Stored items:
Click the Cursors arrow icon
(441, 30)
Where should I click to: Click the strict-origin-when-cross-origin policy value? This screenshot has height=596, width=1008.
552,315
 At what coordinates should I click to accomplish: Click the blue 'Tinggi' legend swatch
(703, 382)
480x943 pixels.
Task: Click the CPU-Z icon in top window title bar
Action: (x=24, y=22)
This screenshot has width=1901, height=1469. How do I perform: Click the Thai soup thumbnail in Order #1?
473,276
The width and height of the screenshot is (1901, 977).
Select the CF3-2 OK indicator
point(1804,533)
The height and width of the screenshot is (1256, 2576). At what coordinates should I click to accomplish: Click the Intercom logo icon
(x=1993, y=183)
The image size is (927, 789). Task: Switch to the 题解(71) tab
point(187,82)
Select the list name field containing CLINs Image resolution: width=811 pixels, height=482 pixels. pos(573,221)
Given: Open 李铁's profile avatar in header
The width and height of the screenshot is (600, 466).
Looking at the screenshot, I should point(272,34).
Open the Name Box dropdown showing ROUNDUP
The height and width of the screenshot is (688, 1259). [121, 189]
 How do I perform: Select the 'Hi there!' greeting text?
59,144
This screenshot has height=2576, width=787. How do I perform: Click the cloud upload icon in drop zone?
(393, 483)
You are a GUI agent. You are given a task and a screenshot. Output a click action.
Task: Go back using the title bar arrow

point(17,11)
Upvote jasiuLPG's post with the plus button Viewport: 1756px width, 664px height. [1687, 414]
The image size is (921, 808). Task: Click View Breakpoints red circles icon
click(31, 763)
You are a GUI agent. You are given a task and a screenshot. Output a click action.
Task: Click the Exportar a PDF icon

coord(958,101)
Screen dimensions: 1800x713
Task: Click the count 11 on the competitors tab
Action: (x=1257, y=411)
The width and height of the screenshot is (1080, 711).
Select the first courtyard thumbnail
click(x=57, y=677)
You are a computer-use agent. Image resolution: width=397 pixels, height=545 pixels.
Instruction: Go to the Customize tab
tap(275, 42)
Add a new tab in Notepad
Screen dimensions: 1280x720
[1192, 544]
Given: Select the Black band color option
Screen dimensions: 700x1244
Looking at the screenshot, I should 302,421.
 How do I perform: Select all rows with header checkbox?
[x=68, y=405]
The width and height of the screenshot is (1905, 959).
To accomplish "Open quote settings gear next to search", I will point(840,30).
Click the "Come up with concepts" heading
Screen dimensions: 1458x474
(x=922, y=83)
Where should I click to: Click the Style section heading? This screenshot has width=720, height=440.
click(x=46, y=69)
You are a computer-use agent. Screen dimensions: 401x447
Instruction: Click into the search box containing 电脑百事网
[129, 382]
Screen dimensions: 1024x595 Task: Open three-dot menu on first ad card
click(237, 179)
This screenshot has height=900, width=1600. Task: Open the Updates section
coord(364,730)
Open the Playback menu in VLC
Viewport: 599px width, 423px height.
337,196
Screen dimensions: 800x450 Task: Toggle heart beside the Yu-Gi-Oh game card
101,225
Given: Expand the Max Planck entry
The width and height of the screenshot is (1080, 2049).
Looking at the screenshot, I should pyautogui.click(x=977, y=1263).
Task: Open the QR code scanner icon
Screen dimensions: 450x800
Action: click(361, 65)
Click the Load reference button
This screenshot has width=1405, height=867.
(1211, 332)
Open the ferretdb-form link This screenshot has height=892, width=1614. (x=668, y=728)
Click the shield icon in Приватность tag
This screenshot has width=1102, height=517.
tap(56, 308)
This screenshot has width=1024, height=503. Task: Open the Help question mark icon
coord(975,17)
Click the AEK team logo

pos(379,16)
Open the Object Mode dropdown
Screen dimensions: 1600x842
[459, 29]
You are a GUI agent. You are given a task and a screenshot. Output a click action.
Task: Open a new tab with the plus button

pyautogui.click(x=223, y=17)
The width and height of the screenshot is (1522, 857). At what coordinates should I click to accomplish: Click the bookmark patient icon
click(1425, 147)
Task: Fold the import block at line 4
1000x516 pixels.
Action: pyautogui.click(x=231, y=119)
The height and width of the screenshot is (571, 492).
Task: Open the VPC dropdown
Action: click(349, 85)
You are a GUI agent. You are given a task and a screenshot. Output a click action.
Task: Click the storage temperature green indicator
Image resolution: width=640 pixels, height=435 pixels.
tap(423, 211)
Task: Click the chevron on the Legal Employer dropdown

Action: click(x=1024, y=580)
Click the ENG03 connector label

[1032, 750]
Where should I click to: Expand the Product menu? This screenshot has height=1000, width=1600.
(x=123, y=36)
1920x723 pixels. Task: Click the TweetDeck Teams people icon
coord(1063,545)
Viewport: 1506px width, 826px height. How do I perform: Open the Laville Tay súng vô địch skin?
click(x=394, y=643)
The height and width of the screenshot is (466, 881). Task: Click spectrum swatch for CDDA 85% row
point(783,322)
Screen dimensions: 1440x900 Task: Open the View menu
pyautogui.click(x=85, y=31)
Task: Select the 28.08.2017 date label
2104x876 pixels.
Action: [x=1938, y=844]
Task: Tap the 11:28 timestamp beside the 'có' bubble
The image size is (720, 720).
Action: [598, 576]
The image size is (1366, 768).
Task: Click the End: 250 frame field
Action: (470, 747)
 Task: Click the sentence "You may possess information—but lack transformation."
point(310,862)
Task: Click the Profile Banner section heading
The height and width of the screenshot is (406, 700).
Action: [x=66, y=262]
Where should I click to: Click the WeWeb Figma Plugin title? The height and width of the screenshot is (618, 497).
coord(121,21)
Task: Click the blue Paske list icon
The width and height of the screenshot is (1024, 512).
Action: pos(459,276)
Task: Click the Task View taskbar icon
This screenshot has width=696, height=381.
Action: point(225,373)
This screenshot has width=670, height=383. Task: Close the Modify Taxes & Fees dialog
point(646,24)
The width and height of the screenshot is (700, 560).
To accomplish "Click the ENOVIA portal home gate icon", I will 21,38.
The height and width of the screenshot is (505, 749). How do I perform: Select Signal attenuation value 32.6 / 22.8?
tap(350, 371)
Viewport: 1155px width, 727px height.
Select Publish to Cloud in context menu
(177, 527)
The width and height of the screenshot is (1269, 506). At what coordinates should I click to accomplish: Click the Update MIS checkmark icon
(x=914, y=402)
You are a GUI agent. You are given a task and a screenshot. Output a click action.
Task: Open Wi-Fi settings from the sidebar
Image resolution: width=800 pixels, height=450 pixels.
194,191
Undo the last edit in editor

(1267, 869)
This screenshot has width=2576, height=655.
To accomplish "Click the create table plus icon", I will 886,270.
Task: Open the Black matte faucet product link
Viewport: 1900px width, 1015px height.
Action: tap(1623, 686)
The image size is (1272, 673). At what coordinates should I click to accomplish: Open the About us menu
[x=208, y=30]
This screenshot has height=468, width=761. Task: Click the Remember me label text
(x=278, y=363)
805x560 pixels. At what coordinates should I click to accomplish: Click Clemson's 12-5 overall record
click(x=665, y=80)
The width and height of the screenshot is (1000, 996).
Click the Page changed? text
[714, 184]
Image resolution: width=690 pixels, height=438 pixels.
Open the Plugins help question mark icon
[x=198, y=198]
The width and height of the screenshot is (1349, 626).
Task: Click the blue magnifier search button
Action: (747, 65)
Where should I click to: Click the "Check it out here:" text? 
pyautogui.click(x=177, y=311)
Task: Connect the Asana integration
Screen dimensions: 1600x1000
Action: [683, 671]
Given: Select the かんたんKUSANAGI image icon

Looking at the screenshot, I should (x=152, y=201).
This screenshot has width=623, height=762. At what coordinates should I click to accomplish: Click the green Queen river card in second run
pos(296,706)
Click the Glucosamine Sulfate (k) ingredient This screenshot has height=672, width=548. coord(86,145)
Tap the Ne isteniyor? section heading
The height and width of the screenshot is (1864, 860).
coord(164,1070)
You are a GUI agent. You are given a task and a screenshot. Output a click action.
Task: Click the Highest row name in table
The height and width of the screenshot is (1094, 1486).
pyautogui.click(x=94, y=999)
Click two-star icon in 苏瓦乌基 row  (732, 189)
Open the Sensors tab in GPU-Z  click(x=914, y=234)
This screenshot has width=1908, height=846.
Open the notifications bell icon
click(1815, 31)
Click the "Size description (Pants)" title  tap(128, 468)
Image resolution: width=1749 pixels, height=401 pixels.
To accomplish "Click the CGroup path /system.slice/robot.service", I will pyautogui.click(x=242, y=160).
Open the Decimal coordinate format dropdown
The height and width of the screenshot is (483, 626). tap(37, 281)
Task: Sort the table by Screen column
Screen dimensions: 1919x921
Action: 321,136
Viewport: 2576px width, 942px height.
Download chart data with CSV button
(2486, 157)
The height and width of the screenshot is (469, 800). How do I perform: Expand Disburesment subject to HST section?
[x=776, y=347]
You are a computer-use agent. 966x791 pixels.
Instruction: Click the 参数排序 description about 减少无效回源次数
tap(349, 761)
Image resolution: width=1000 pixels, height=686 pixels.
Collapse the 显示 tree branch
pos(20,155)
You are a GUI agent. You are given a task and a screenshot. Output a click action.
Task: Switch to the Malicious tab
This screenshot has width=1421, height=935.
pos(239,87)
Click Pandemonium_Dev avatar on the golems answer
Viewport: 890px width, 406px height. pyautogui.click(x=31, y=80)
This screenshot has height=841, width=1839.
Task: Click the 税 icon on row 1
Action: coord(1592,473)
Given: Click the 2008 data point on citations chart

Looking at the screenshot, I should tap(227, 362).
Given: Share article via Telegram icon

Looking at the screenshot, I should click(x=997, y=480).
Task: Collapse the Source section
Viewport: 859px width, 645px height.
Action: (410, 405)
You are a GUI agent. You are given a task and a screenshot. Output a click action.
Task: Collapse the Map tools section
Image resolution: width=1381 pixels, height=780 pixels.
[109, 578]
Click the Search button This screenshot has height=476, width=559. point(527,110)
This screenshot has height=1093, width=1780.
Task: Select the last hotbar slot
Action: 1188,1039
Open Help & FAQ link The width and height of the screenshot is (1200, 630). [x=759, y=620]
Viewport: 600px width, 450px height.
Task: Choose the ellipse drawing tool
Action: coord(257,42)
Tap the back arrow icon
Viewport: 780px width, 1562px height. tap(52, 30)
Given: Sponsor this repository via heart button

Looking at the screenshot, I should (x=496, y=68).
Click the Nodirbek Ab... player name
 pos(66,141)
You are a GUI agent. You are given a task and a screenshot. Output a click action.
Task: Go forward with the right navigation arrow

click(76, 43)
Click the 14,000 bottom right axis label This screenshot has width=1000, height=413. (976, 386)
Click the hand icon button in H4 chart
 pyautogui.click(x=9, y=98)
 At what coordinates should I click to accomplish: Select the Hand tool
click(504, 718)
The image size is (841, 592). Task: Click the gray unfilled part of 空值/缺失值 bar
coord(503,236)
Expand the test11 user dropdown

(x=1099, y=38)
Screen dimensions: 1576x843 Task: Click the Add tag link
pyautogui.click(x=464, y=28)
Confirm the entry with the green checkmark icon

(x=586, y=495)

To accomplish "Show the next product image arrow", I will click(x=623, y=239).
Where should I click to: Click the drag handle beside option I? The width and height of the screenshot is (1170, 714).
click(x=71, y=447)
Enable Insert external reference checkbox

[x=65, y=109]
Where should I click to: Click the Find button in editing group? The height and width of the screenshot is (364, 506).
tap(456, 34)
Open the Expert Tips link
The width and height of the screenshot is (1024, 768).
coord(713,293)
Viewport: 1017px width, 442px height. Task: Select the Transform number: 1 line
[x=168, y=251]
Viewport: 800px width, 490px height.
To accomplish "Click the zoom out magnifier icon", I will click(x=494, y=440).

GOAL OF THE EXERCISE:
Note each line of the entries that has "Black" in it, and copy those lines.

ANSWER BOX:
Given: Select the Black band color option
Task: Open the Black matte faucet product link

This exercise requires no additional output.